Every time we see Rita, I worry it’s for the last ever time. The Handmaid’s Tale has already told us that New Bethlehem is a trap. Eventually, it will be forced to show us. It will have to punish the people who believed in it, and not just those who built it, like Joseph. Presumably, Gilead will come for Serena Joy, too, though her marriage to Wharton may save her. Maybe she ends Handmaid’s where she started: the bored housewife of a controlling man. Or maybe Serena takes Wharton down with her. The commanders don’t have much use for Joseph’s liberal agenda, but even the devout and dutiful can be inconvenient, too. At the end of “Surprise,” only one character seems safe: Nick.

He runs to Serena’s house in the morning and tells June the new family plan. They can escape to Paris — just like they daydreamed about when they were lying in bed together above the Waterfords’ garage. June, who has been through so much, looks like she’s about to say yes when there’s another knock at Serena’s front door. She and Nick hide in the larder as Wharton brags about his latest coup to his blushing bride-to-be. After years of railing against Jezebels, he’s finally seen the place shuttered. Not for being a house of ill repute, but for being an easy target for American aggressors.

We’ve seen Nick tell lies to survive, but it didn’t occur to me just how easily he would divulge the truth to save himself. Everything June confided about Mayday’s plot, he repeated to his father-in-law. (Just say you were thinking about having an affair!) This season has been preparing us for this kind of treachery, and yet I was dumbstruck to see it happen. Has Nick ever been loyal to June above himself, or has his nose for survival always steered him in June’s direction?
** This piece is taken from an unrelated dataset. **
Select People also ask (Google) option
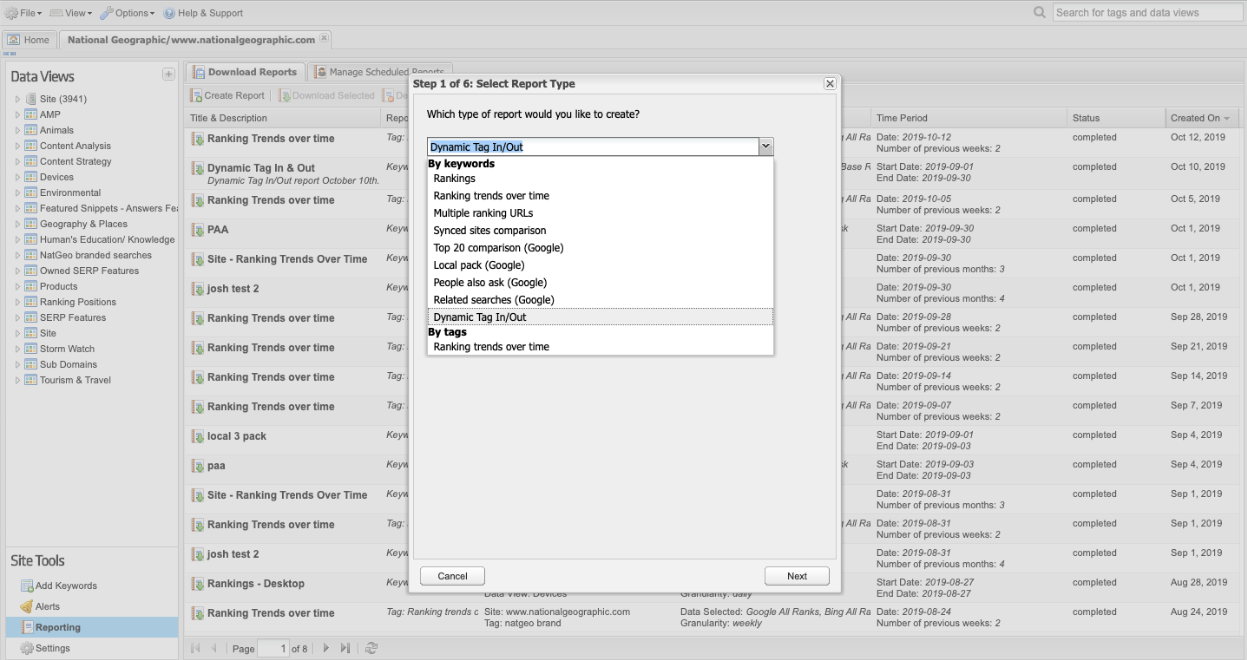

The only dependable alliance is an alliance of one. Mayday’s assassination plot is ruined. Hannah is stuck in Gilead. Luke is never going to Alaska.

June will never see the Monets, mottled and dreamy, hanging in the Musée d’Orsay. She and Nick will never take their daughter’s small hands as she kicks up her legs and squeals whee, or whatever little French children say instead.

The light streaming in through the holes of the larder door falls only on June as the episode ends. It reminds me of a Catholic confessional. She’s just heard her lover’s sins — the new and plunging depths of betrayal. Next, she has to decide what to do about it.